To get an idea of how Python’s expressiveness can simplify code, let’s consider swapping the values of two variables, var1 and var2. In a language like Java, this requires three lines of code and an extra variable:
int temp = var1; var1 = var2; var2 = temp;
The variable temp is needed to save the value of var1 when var2 is put into it, and then that saved value is put into var2. The process isn’t terribly complex, but reading those three lines and understanding that a swap has taken place takes a certain amount of overhead, even for experienced coders.
In contrast, Python lets you make the same swap in one line of code, in a way that makes it obvious that a swap of values has occurred:
var2, var1 = var1, var2
This is a simple example, but you find the same advantages throughout the language.
Python is complete—“batteries included”
Another advantage of Python is its “batteries included” philosophy regarding libraries. The idea is that when you install Python, it includes everything you need to do real work, without the need to install additional libraries. This explains why the Python standard library comes with modules for handling email, web pages, databases, operating system calls, GUI development, and more.
For example, with Python, you can write a web server to share the files in a directory with two lines of code:
import http.server http.server.test(HandlerClass=http.server.SimpleHTTPRequestHandler)
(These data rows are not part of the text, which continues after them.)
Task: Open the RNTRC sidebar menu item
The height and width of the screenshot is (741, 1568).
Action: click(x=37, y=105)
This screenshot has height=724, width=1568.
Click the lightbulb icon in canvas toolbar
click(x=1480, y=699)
There’s no need to install libraries to handle network connections and HTTP—it’s already in Python, right out of the box.
Python is cross-platform
Python is also an excellent cross-platform language (we mentioned this earlier). Python runs on many different platforms: Windows; Mac; Linux; UNIX; and so on. Because it’s interpreted, the same code can run on any platform that has a Python interpreter, and almost all current platforms have one. Several versions of Python run on Java (Jython) and .NET (IronPython), giving you even more platforms to run Python.
Why learn Python 3?
Python has been around for many years and has evolved over that time. This article refers to Python 3.5.
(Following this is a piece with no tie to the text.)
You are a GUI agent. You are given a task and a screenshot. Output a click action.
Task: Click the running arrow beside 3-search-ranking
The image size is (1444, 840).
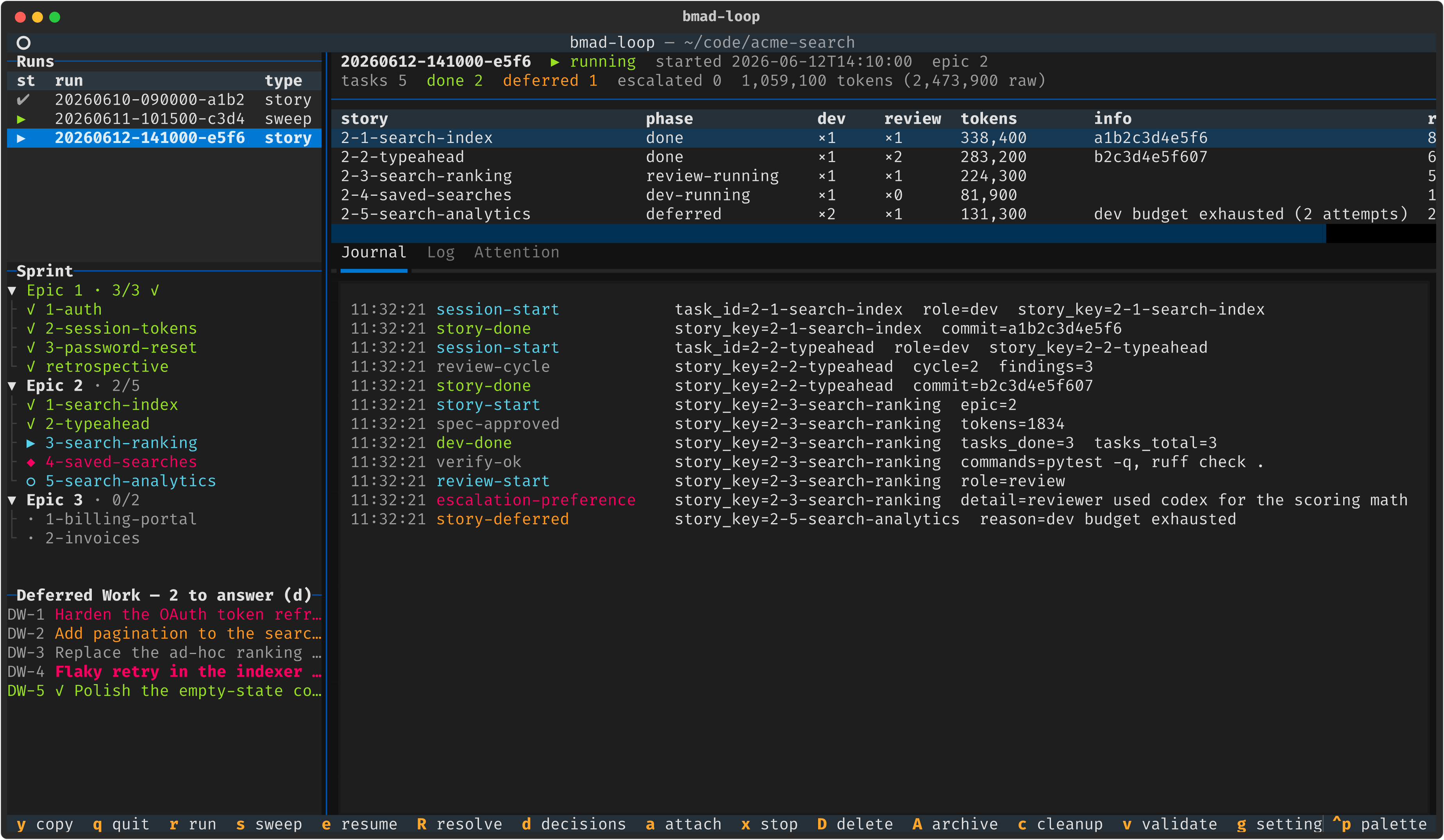click(31, 443)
Python 3, whimsically dubbed Python 3000, is notable because it’s the first version of Python in the history of the language to break backward compatibility. What this means is that code written for earlier versions of Python probably won’t run on Python 3 without some changes. In earlier versions of Python, for example, the print statement didn’t require parentheses around its arguments:
print "hello"
In Python 3, print is a function and needs the parentheses:
print("hello")
You may be thinking, “Why change details like this, if it’s going to break old code?” Because this kind of change is a big step for any language, the core developers of Python thought about this issue carefully. Although the changes in Python 3 break compatibility with older code, those changes are small, and for the better—they make the language more consistent, more readable, and less ambiguous. Python 3 isn’t a dramatic rewrite of the language; it’s a well-thought-out evolution. The core developers also took care to provide a strategy and tools to safely and efficiently migrate old code to Python 3.
Why learn Python 3? Because it’s the best Python, and as projects switch to take advantage of its improvements, it’ll be the dominant Python version for years to come. The porting of libraries to Python 3 has been steady since its introduction, and by now many of the most popular libraries support Python 3. In fact, according to py3readiness.org, 319 of the 360 most popular libraries have already been ported to Python 3. If you need a library that hasn’t been converted yet, or if you’re working on an established codebase in Python 2, stick with Python 2.x; but if you’re starting to learn Python or starting a project, then go with Python 3—not only is it better, it’s the future.